__WRITTEN INSTRUCTION__. Pull out each line of the records below that contains the string "menu". Matches must have the same letter case.

(Click-target data)

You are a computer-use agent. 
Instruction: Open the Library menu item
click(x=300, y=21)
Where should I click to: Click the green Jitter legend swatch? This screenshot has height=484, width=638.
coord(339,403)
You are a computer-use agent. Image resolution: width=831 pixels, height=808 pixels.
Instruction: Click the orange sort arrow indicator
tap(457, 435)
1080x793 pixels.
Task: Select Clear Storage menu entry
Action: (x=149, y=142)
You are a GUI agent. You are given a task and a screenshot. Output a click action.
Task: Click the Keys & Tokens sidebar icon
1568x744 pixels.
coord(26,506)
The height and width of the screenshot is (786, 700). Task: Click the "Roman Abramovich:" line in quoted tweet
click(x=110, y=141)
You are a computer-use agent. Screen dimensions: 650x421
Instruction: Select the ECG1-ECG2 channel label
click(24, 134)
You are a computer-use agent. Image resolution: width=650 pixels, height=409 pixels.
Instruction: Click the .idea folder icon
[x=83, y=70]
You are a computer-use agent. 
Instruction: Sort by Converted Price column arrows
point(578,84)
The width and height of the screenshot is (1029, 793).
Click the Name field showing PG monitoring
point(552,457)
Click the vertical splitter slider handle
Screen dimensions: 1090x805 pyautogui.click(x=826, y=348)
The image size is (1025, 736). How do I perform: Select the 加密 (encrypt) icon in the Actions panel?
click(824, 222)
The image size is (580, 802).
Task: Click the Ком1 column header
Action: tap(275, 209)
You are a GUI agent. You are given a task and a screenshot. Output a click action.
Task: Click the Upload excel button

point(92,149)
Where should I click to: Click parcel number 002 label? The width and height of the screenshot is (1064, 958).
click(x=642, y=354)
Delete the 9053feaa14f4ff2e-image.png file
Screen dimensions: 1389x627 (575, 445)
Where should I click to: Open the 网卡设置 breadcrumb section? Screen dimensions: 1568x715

__EXERCISE RESULT__.
Instruction: Open the Library menu item
Task: Select Clear Storage menu entry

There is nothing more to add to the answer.